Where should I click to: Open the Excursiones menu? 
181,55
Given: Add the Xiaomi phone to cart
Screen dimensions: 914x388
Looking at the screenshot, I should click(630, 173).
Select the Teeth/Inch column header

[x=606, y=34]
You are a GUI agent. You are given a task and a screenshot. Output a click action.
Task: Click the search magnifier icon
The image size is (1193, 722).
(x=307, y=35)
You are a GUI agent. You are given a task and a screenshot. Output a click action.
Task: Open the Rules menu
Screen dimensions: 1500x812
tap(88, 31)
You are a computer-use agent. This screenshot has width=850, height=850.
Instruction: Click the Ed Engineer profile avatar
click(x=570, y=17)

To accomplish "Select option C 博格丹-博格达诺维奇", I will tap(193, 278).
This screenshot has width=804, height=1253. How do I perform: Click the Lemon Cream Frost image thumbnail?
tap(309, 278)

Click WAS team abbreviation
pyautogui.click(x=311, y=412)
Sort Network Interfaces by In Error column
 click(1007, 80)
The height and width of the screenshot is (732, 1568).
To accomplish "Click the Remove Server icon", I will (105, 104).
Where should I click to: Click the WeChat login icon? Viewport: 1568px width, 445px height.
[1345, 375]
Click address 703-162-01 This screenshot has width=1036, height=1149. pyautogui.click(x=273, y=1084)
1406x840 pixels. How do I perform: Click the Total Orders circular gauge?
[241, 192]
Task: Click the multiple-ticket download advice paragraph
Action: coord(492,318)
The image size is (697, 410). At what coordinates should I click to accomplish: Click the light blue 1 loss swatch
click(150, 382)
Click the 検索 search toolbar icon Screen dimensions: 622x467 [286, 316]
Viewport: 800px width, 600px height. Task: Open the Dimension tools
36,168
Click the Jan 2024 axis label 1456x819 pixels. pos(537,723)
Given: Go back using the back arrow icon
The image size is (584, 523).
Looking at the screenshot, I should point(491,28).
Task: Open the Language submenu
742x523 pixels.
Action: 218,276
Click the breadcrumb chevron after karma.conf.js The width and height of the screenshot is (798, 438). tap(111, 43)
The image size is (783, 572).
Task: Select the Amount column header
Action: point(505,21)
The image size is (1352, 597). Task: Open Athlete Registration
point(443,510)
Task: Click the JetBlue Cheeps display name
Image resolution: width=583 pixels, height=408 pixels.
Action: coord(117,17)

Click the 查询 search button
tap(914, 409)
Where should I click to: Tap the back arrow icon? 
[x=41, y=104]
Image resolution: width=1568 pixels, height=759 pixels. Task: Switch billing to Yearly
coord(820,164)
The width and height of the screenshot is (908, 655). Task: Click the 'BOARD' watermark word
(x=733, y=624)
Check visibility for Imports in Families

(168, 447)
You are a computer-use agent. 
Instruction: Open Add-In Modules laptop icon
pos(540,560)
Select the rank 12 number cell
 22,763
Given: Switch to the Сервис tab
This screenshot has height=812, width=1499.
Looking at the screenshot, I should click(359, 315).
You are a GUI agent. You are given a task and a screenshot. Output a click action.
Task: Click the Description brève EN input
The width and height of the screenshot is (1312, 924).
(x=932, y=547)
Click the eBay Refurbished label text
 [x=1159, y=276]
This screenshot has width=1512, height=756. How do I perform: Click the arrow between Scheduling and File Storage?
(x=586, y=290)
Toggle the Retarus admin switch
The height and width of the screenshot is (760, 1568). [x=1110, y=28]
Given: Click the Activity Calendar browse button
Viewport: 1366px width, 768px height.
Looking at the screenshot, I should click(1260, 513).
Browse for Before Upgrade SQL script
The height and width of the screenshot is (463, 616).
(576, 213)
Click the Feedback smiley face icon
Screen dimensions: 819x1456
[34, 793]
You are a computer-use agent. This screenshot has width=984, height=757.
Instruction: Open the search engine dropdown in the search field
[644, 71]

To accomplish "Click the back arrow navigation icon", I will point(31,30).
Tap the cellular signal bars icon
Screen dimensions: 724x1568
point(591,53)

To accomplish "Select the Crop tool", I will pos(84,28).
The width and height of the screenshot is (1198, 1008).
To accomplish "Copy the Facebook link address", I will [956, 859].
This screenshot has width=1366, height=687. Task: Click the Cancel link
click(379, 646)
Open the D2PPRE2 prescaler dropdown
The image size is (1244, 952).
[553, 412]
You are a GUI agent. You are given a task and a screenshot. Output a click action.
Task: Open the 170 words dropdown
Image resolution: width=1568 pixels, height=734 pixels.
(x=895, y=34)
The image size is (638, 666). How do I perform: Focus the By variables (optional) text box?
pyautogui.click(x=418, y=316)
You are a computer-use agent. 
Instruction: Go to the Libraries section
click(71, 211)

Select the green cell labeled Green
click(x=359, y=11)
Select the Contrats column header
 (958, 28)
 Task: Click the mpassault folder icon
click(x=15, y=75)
■ ■ ■
— THE PROBLEM —
Would you please give all of the records again exactly as they stand?

— TASK SOLUTION —
Where should I click to: Open the Excursiones menu? 
181,55
Given: Add the Xiaomi phone to cart
Screen dimensions: 914x388
Looking at the screenshot, I should click(630, 173).
Select the Teeth/Inch column header

[x=606, y=34]
You are a GUI agent. You are given a task and a screenshot. Output a click action.
Task: Click the search magnifier icon
The image size is (1193, 722).
(x=307, y=35)
You are a GUI agent. You are given a task and a screenshot. Output a click action.
Task: Open the Rules menu
Screen dimensions: 1500x812
tap(88, 31)
You are a computer-use agent. This screenshot has width=850, height=850.
Instruction: Click the Ed Engineer profile avatar
click(x=570, y=17)

To accomplish "Select option C 博格丹-博格达诺维奇", I will tap(193, 278).
This screenshot has width=804, height=1253. How do I perform: Click the Lemon Cream Frost image thumbnail?
tap(309, 278)

Click WAS team abbreviation
pyautogui.click(x=311, y=412)
Sort Network Interfaces by In Error column
 click(1007, 80)
The height and width of the screenshot is (732, 1568).
To accomplish "Click the Remove Server icon", I will (105, 104).
Where should I click to: Click the WeChat login icon? Viewport: 1568px width, 445px height.
[1345, 375]
Click address 703-162-01 This screenshot has width=1036, height=1149. pyautogui.click(x=273, y=1084)
1406x840 pixels. How do I perform: Click the Total Orders circular gauge?
[241, 192]
Task: Click the multiple-ticket download advice paragraph
Action: coord(492,318)
The image size is (697, 410). At what coordinates should I click to accomplish: Click the light blue 1 loss swatch
click(150, 382)
Click the 検索 search toolbar icon Screen dimensions: 622x467 [286, 316]
Viewport: 800px width, 600px height. Task: Open the Dimension tools
36,168
Click the Jan 2024 axis label 1456x819 pixels. pos(537,723)
Given: Go back using the back arrow icon
The image size is (584, 523).
Looking at the screenshot, I should point(491,28).
Task: Open the Language submenu
742x523 pixels.
Action: 218,276
Click the breadcrumb chevron after karma.conf.js The width and height of the screenshot is (798, 438). tap(111, 43)
The image size is (783, 572).
Task: Select the Amount column header
Action: point(505,21)
The image size is (1352, 597). Task: Open Athlete Registration
point(443,510)
Task: Click the JetBlue Cheeps display name
Image resolution: width=583 pixels, height=408 pixels.
Action: coord(117,17)

Click the 查询 search button
tap(914, 409)
Where should I click to: Tap the back arrow icon? 
[x=41, y=104]
Image resolution: width=1568 pixels, height=759 pixels. Task: Switch billing to Yearly
coord(820,164)
The width and height of the screenshot is (908, 655). Task: Click the 'BOARD' watermark word
(x=733, y=624)
Check visibility for Imports in Families

(168, 447)
You are a computer-use agent. 
Instruction: Open Add-In Modules laptop icon
pos(540,560)
Select the rank 12 number cell
 22,763
Given: Switch to the Сервис tab
This screenshot has height=812, width=1499.
Looking at the screenshot, I should click(359, 315).
You are a GUI agent. You are given a task and a screenshot. Output a click action.
Task: Click the Description brève EN input
The width and height of the screenshot is (1312, 924).
(x=932, y=547)
Click the eBay Refurbished label text
 [x=1159, y=276]
This screenshot has width=1512, height=756. How do I perform: Click the arrow between Scheduling and File Storage?
(x=586, y=290)
Toggle the Retarus admin switch
The height and width of the screenshot is (760, 1568). [x=1110, y=28]
Given: Click the Activity Calendar browse button
Viewport: 1366px width, 768px height.
Looking at the screenshot, I should click(1260, 513).
Browse for Before Upgrade SQL script
The height and width of the screenshot is (463, 616).
(576, 213)
Click the Feedback smiley face icon
Screen dimensions: 819x1456
[34, 793]
You are a computer-use agent. This screenshot has width=984, height=757.
Instruction: Open the search engine dropdown in the search field
[644, 71]

To accomplish "Click the back arrow navigation icon", I will point(31,30).
Tap the cellular signal bars icon
Screen dimensions: 724x1568
point(591,53)

To accomplish "Select the Crop tool", I will pos(84,28).
The width and height of the screenshot is (1198, 1008).
To accomplish "Copy the Facebook link address", I will [956, 859].
This screenshot has width=1366, height=687. Task: Click the Cancel link
click(379, 646)
Open the D2PPRE2 prescaler dropdown
The image size is (1244, 952).
[553, 412]
You are a GUI agent. You are given a task and a screenshot. Output a click action.
Task: Open the 170 words dropdown
Image resolution: width=1568 pixels, height=734 pixels.
(x=895, y=34)
The image size is (638, 666). How do I perform: Focus the By variables (optional) text box?
pyautogui.click(x=418, y=316)
You are a computer-use agent. 
Instruction: Go to the Libraries section
click(71, 211)

Select the green cell labeled Green
click(x=359, y=11)
Select the Contrats column header
 (958, 28)
 Task: Click the mpassault folder icon
click(x=15, y=75)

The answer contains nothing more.